Records to use:
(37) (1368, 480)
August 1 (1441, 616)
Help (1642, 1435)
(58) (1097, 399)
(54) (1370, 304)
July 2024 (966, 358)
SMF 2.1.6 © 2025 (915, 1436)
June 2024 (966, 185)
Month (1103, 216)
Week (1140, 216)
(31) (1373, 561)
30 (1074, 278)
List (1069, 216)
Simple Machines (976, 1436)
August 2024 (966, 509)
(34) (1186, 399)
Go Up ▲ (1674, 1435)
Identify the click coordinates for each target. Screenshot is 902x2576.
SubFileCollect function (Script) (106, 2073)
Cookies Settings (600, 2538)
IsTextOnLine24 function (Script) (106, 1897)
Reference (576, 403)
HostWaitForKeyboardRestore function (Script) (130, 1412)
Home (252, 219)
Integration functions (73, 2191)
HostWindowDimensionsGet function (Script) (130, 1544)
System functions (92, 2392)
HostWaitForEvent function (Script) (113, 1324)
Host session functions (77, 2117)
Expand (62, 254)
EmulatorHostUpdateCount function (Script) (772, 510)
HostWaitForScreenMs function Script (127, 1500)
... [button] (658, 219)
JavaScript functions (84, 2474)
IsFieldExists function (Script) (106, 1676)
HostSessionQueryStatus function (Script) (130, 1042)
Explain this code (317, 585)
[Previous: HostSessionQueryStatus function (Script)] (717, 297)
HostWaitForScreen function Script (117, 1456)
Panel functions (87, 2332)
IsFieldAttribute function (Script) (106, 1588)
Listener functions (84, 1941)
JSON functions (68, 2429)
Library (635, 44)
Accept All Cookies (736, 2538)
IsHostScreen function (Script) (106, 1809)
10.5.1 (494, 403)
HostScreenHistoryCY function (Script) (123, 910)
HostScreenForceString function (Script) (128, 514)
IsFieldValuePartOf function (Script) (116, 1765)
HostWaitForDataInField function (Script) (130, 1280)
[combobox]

Exercise directions: Please reproduce the entire listing, exactly as shown.

Reply to the exercise:
(37) (1368, 480)
August 1 (1441, 616)
Help (1642, 1435)
(58) (1097, 399)
(54) (1370, 304)
July 2024 (966, 358)
SMF 2.1.6 © 2025 (915, 1436)
June 2024 (966, 185)
Month (1103, 216)
Week (1140, 216)
(31) (1373, 561)
30 (1074, 278)
List (1069, 216)
Simple Machines (976, 1436)
August 2024 (966, 509)
(34) (1186, 399)
Go Up ▲ (1674, 1435)
Identify the click coordinates for each target. Screenshot is 902x2576.
SubFileCollect function (Script) (106, 2073)
Cookies Settings (600, 2538)
IsTextOnLine24 function (Script) (106, 1897)
Reference (576, 403)
HostWaitForKeyboardRestore function (Script) (130, 1412)
Home (252, 219)
Integration functions (73, 2191)
HostWindowDimensionsGet function (Script) (130, 1544)
System functions (92, 2392)
HostWaitForEvent function (Script) (113, 1324)
Host session functions (77, 2117)
Expand (62, 254)
EmulatorHostUpdateCount function (Script) (772, 510)
HostWaitForScreenMs function Script (127, 1500)
... [button] (658, 219)
JavaScript functions (84, 2474)
IsFieldExists function (Script) (106, 1676)
HostSessionQueryStatus function (Script) (130, 1042)
Explain this code (317, 585)
[Previous: HostSessionQueryStatus function (Script)] (717, 297)
HostWaitForScreen function Script (117, 1456)
Panel functions (87, 2332)
IsFieldAttribute function (Script) (106, 1588)
Listener functions (84, 1941)
JSON functions (68, 2429)
Library (635, 44)
Accept All Cookies (736, 2538)
IsHostScreen function (Script) (106, 1809)
10.5.1 (494, 403)
HostScreenHistoryCY function (Script) (123, 910)
HostScreenForceString function (Script) (128, 514)
IsFieldValuePartOf function (Script) (116, 1765)
HostWaitForDataInField function (Script) (130, 1280)
[combobox]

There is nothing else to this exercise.